Wednesday, 13 February 2013

Ash

Each year, when the season of Lent comes around, I do my best to make a few resolutions: generally in the form of giving up unnecessary treats, denying myself extravagant luxuries, and seeking to make the world a cheerier place by having a go at whatever good deeds come to hand. Spurning chocolate in its many and varied forms is one resolution I usually have a go at, when I'm feeling particularly enthused. It is curious why so many people choose to abstain from chocolate, almost as if it is personally to blame for the lack of spirituality and general moral decline of the modern world. After all, it is quite a big thing to blame on a simple piece of chocolate.

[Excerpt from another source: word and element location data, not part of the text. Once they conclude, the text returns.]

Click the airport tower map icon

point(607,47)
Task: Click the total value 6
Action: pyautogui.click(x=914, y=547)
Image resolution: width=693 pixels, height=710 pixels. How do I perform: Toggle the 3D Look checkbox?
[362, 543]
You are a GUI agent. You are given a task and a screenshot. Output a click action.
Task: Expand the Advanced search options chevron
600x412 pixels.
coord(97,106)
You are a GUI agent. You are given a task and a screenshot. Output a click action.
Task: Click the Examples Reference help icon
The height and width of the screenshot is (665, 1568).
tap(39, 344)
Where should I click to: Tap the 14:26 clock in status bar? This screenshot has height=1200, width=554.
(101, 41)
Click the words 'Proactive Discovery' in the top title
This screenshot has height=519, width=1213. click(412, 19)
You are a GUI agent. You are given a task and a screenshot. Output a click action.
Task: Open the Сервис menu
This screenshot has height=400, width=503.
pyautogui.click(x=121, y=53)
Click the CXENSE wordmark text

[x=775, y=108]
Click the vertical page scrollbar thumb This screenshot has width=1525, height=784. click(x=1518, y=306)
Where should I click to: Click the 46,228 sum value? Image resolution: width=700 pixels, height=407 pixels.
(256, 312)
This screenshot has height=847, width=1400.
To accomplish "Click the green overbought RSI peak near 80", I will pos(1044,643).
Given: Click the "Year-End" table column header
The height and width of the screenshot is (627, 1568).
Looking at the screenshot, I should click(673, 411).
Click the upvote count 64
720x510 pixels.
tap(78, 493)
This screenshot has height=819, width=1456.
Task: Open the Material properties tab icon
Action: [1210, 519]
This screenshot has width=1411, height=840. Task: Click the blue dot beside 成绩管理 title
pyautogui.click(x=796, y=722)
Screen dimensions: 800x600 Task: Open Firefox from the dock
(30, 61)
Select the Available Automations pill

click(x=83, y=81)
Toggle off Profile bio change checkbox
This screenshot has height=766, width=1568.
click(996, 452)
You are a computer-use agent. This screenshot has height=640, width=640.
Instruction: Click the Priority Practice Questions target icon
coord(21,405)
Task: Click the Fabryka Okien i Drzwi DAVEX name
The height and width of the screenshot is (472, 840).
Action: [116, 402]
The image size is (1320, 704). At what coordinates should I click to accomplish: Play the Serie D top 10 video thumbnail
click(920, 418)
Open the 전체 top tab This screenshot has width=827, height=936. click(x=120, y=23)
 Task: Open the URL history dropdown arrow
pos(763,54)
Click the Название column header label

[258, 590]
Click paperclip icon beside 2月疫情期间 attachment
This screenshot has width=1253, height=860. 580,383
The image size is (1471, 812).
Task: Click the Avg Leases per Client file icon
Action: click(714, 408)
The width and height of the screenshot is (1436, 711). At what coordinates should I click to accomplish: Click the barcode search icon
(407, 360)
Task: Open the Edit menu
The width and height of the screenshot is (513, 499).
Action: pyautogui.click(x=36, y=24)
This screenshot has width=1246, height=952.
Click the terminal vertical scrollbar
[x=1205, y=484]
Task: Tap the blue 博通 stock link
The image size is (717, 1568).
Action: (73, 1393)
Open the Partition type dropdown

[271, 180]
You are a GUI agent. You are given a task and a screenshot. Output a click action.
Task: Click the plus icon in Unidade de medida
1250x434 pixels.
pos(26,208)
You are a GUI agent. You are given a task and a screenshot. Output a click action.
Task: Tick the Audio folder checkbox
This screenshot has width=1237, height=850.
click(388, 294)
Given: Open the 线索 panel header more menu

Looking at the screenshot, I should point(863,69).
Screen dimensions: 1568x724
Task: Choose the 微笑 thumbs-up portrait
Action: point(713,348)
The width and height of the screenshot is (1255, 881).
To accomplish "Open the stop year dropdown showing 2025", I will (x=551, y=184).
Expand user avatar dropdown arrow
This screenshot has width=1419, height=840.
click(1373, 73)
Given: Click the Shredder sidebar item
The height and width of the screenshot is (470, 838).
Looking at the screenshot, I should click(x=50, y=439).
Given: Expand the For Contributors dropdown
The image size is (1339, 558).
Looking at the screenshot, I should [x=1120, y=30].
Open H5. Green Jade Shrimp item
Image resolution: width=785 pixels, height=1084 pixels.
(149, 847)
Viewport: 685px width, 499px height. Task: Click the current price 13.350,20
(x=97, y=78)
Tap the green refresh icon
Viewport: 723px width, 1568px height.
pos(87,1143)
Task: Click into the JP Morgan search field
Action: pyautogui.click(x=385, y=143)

You can imagine it develops something of a complex, believing all of creation's ills lie at its feet. But I suppose the point is not that chocolate is the fountain of all evil (although I sometimes think that about white chocolate), but that a period of simple self-denial, as opposed to continual over-indulgence, helps us to reflect on our inner selves and the importance we attach to material things during our journey through life; which can't be a bad thing.

I don't always succeed. The house is littered with temptation. (I mean, nice things to eat, in case you were concerned what other forms of temptation I might have strewn about.) I can still see remnants of edible Christmas gifts by the window, and even my daughter's uneaten Hallowe'en treats. It is difficult to stare at these things for the next six weeks without breaking down at some point, usually when my spirits are at a particularly low ebb. Perhaps I should hide it all in a cupboard. Or melt it down and make a very large refrigerator cake. And then hide that in a cupboard.